This makes Glama's catalog smaller than Smithery's, but the signal-to-noise ratio is better. If you're evaluating MCP servers for use in a production environment or an enterprise context, starting with Glama's listings gives you a shorter list of things to worry about.

Glama also publishes security metadata alongside listings, which is genuinely useful. You can see at a glance whether a server has known dependency vulnerabilities, what permissions it declares, and whether the review flagged anything worth investigating.
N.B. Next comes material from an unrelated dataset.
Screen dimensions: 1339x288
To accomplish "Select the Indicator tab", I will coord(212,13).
That transparency is something most other registries don't offer at all.

The tradeoff is coverage. Newer servers, experimental tools, and community projects often appear on Smithery or the awesome lists weeks or months before they show up on Glama, if they ever do. If you're trying to stay current with what's being built, Glama alone will leave gaps.
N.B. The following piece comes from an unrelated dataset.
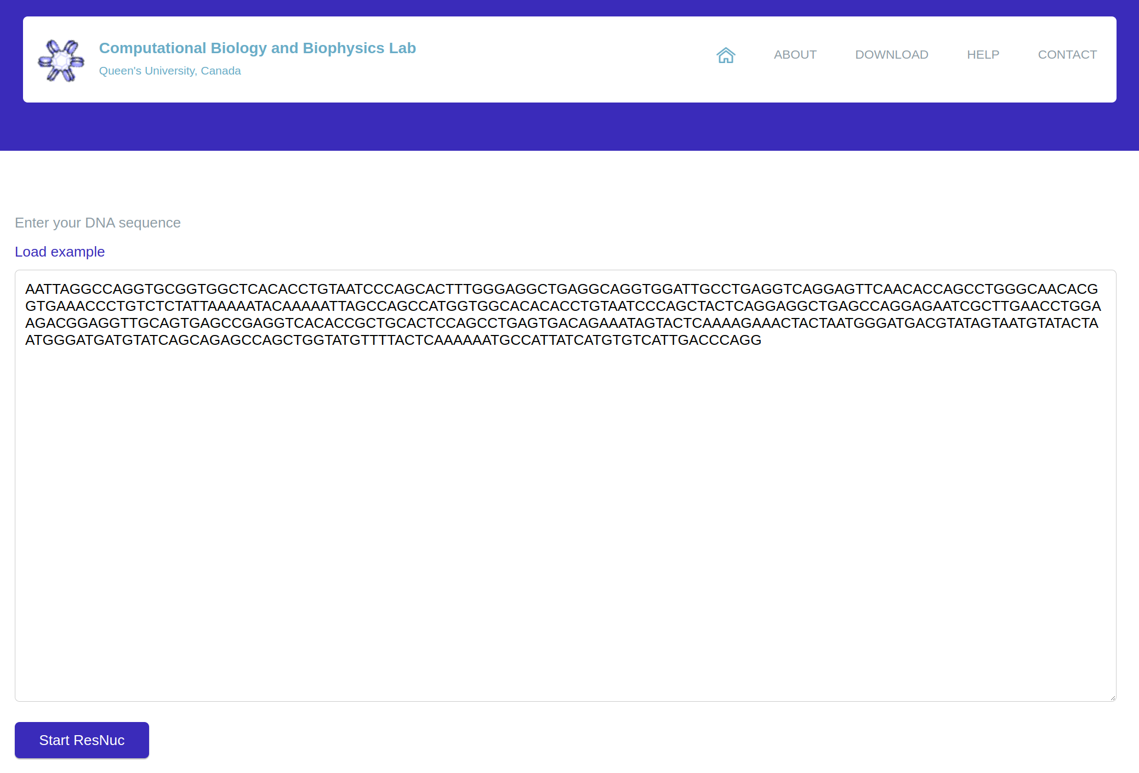1139x773 pixels.
Task: Open the HELP section
Action: (983, 55)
mcp-get: The CLI-First Registry

mcp-get is the most developer-tool-native of the major registries. It's built around a command-line interface, and the experience is deliberately similar to using npm install or brew install. You run npx mcp-get install <server-name> and it handles configuration injection into your Claude Desktop or other client setup automatically.

The registry backing mcp-get is community-maintained via pull requests to a central repository. Anyone can submit a server by opening a PR with the required metadata, and maintainers review and merge. This keeps the process transparent and auditable, since you can look at the git history to see exactly when something was added and who approved it.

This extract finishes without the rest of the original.